A "national" intervention of great effect could be that of allocating the Milanese area covered by Expo 2015 to a real city of science in which the exhibition pavilions were transformed into research venues, both fundamental and applied. This requires a strong connection between the academic world of universities and the business world. In this way robust engines of innovation could be activated with results that can be transferred to our best manufacturing companies; those of the districts and of the Fourth Capitalism. These are companies that are already innovating continuously, but support of the type mentioned could equip them with a fundamental weapon to beat the competitors who are emerging in ever greater numbers from developing countries, characterized by low production costs. If world competition is shifted to the quality – rather than the price – of products and their greater “performance” content,
the city of science could well represent the fundamental basis for high-end production.

Regarding territorial policy, I recall the proposal I made together with Lino Mastromarino (Coltorti, Mastromarino, 2014, pp. 24 et seq.); it is based on the use of two tools:
1) a district (or area) strategic plan developed by a local committee or agency e
2) one or more pivot companies that make investments capable of activating local supply chains.

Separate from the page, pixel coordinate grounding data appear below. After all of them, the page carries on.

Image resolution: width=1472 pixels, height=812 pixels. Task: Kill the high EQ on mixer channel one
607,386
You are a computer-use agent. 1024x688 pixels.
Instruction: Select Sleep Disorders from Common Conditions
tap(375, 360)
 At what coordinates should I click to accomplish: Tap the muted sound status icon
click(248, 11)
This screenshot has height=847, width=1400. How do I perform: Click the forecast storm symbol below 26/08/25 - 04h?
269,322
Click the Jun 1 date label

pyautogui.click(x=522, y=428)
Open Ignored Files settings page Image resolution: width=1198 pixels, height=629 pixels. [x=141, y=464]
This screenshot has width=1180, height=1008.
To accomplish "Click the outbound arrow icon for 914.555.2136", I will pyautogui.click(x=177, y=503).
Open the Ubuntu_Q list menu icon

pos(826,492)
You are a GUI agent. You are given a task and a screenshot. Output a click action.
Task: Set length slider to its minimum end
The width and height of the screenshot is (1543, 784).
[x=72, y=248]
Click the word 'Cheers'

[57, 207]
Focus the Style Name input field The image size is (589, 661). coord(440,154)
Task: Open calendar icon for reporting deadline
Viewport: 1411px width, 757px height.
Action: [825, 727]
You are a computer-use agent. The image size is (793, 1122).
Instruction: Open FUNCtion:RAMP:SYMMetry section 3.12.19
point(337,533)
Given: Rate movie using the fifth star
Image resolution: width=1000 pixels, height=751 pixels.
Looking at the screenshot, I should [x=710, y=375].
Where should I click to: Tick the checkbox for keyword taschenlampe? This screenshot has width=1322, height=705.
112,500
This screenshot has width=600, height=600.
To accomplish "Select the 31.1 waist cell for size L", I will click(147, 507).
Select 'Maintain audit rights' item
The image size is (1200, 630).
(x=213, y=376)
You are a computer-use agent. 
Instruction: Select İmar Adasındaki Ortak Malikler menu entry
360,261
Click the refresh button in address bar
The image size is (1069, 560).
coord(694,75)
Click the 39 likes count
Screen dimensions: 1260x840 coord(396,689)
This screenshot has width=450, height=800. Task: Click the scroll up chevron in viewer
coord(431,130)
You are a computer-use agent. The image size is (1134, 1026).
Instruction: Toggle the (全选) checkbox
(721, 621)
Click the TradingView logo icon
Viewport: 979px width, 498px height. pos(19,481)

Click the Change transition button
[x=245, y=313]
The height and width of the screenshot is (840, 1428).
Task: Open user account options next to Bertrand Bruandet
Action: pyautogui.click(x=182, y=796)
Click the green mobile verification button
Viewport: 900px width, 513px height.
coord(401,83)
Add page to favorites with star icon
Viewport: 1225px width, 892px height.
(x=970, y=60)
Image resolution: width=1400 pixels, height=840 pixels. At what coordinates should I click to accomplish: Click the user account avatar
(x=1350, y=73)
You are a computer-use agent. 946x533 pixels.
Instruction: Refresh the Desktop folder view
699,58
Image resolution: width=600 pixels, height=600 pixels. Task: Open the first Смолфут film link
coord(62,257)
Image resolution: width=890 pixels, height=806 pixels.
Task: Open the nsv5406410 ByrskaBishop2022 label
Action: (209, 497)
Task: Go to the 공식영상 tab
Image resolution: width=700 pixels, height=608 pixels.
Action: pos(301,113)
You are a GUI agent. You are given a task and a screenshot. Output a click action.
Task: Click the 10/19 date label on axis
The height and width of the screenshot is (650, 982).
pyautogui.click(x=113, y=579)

The medium-sized enterprises (pivots) have produced a new evolution of the Italian district areas, providing them with organizational and financial skills and capacities. They are the best expressions of the "Fourth capitalism", the only successful model of manufacturing enterprise available to Italy today. The strategic plans should include actions aimed at improving or re-establishing organizational skills, while the financing of the consequent investments should be thought of, in addition to a relationship with the local banking system, with recourse to new types of instruments: network contracts, district bonds or network, forms of capitalization through the issue of new types of shares (e.g. development shares), initiatives aimed at favoring workers buyouts, etc. However, I remain convinced that the main financial nourishment of our production systems must remain bank credit and this for two reasons: a) the best knowledge of the customer that a local bank (or with a qualified local presence) can achieve, b) the need to short-term funds to cover working capital, the main capital use of a small or medium-sized enterprise. In this context, it is necessary to maintain a certain stability of short-term financing for the company, a concept which, although apparently contradictory, is the basis of the incentive to invest and develop business in specialized local contexts.

Last but not least, the smaller companies and the Fourth Capitalism which organizes them into networks and supply chains, live in the territories and develop only if these are safeguarded. It would therefore be desirable that savings produced locally were invested locally; in this sense, the provisions announced on popular credit and the consequent hoped-for policy of new banking combinations would further restrict the number of institutions with a local vocation. Therefore they do not seem to promise anything good.